Luckily (and of course), I had a s*** ton of fun.
Hot CX Action
Warning: the following images may contain an inordinate amount of facial hair and beer.
1) Mariachis: These guys were trotted out onto the course just before the 1/2/3 race. They added some extra spice to the day as a whole. At first they were slightly bewildered, but once they started playing and the beer soaked CX crowd chimed in they really lit into some songs. It should be noted that Mariachis are not necessarily present at every CX race. It also should be noted that Mariachis should be present at every CX race.
3) Richard Fries: Yep, the voice of racing added his to the slurred cacophony of the DCCX masses. Richard was there unofficially, just enjoying some local CX. Stoked I got a chance to talk with him for a bit.
4) Stairs: For me, the Raleigh Runup was by far the premium spot to camp and shoot. If you don’t know about the significance of stairs in CX races then you should try this experiment: Sprint for a hundred yards. Jump off your bike at speed. Force your wobbly legs to propel you up a dirty/muddy set of stairs whilst holding your bike in front of you. Jump back on. Repeat. NBD.
5) Enthusiastic Participation: Watching a road crit is akin to music playing in the background. However, one does not simply “watch” a CX race—you participate. Those pictured above are exhibiting the proper participation technique.
6) Handups: Dollar bills, cupcakes, tacos y burritos, and especially beer are threads weaving the rich tapestry that is the tradition of giving s*** to people racing they normally would not ingest while going hypoxic in Zone 5—otherwise known as the handup. The beer shotgun shown here is an alternate version of the beer in a cup handup.
7) Spectator Sport of the Future: The most raucous cheers of the race weren’t for the leaders. No, they were reserved for those successfully downing a beer handup. Note the UCI official (striped shirt) assuring proper technique. The rider pictured was selected for a post-race control, not for anti-doping but to make sure he had a verifiable blood alcohol content. No cheating with cans filled with water or SkratchLabz.
8) Multiple Vantage Points: Many times a CX course is laid out in a small area forcing the course to wind in and out of itself. Both a feature and a benefit it makes the CX course challenging for those racing, whilst allowing the viewers multiple chances to heckle the riders. Yes, whilst.

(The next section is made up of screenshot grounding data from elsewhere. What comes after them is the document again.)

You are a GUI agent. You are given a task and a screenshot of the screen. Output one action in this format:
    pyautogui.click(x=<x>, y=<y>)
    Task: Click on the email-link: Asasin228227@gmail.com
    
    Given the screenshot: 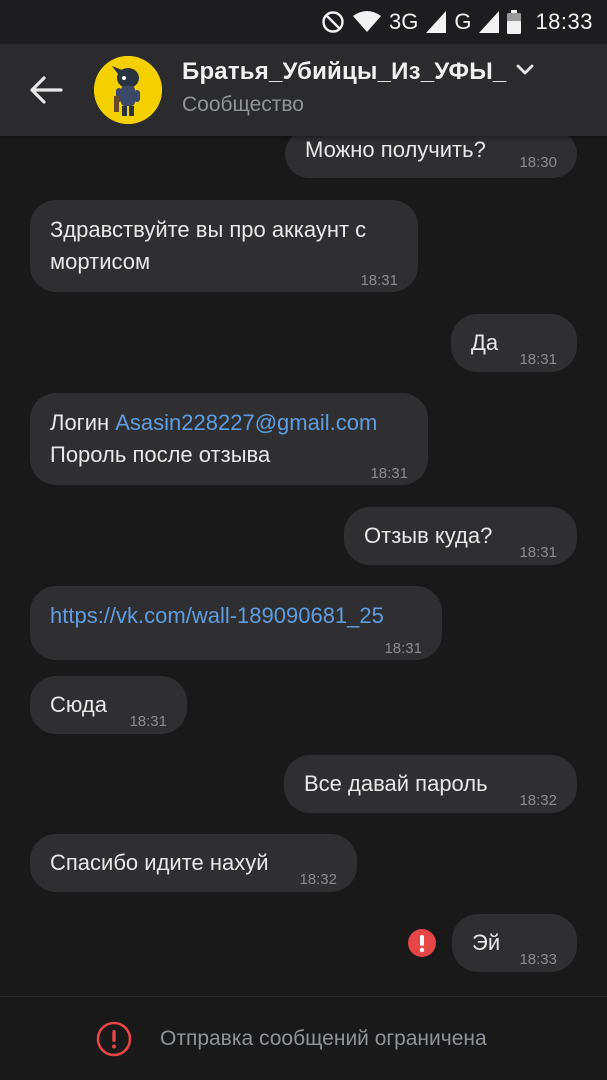 What is the action you would take?
    pyautogui.click(x=246, y=422)
     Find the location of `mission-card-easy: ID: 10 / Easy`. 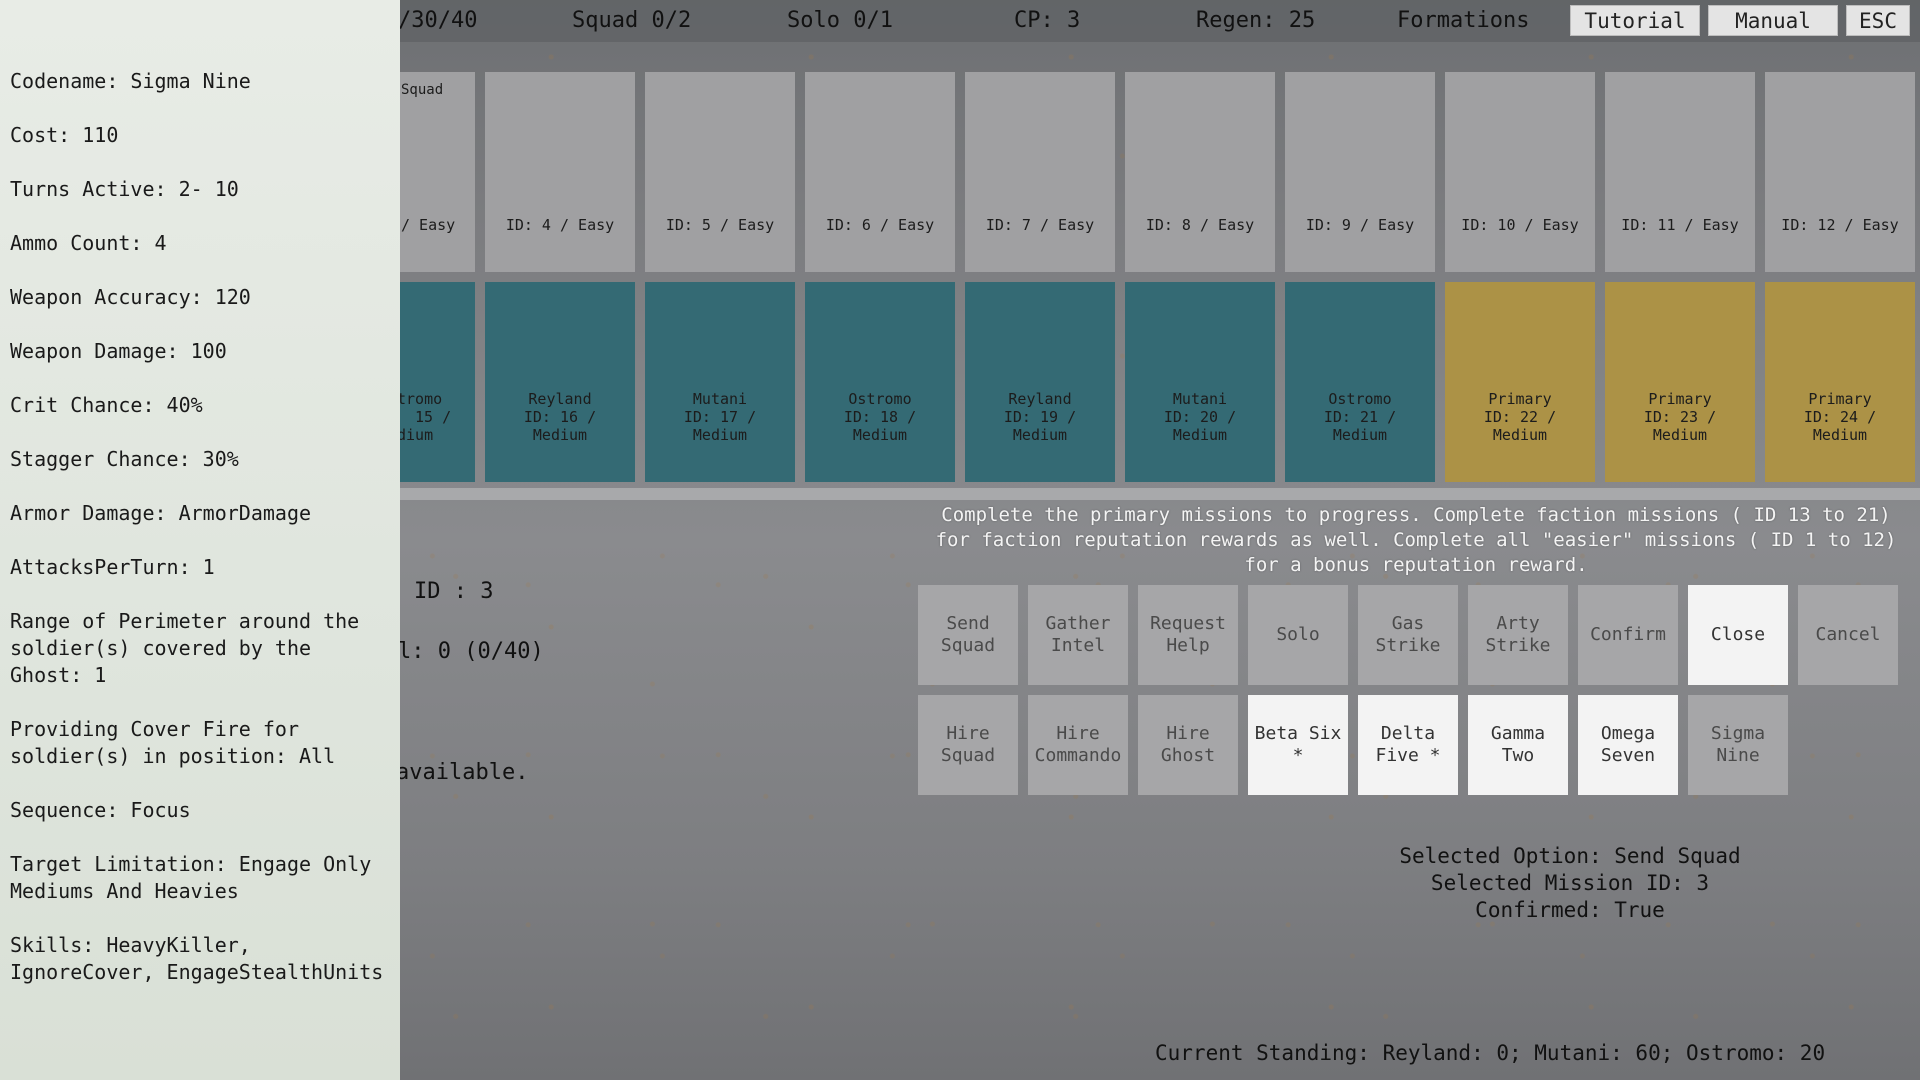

9) BEER: IT. IS. CROSS. Whether sucking down the Belgian Budweiser Jupiler in Ruddervoorde, or crushing Dogfish Head Raisons here in DC, it’s the frosty libation, preferably with a high APV, that binds us all. It’s the symbiosis between rider and spectator. But if that suuuuuper serious Cat 4 or the serious ‘cuz they actual fast Cat 1 racer ignores your delicious handup, kill that s*** yo damn self!
10) Cowbell: Also indicative of CX. Also, always MOAR COWBELL!! Yes, that’s @BloomingCyclist there in the blue #decibeldoping.
11) Crazy Assed S***: Racers and fans alike cut loose at the venue. High socks, tutus, and various costumes are not out of place both on the course and behind the tape. This is amplified because of #9. Put everything mentioned above on a tandem and you got yerself a fine race indeed.
Bonus: Also, Racing: Apparently, some are here to battle in the traditional manner for the honor of first across the line. Somewhere, someone’s already crossed the line of excess alcohol consumption—in the same race. Jokes aside, the Haymarket trio crushed the field going 1-2-3 in the 1/2/3 race.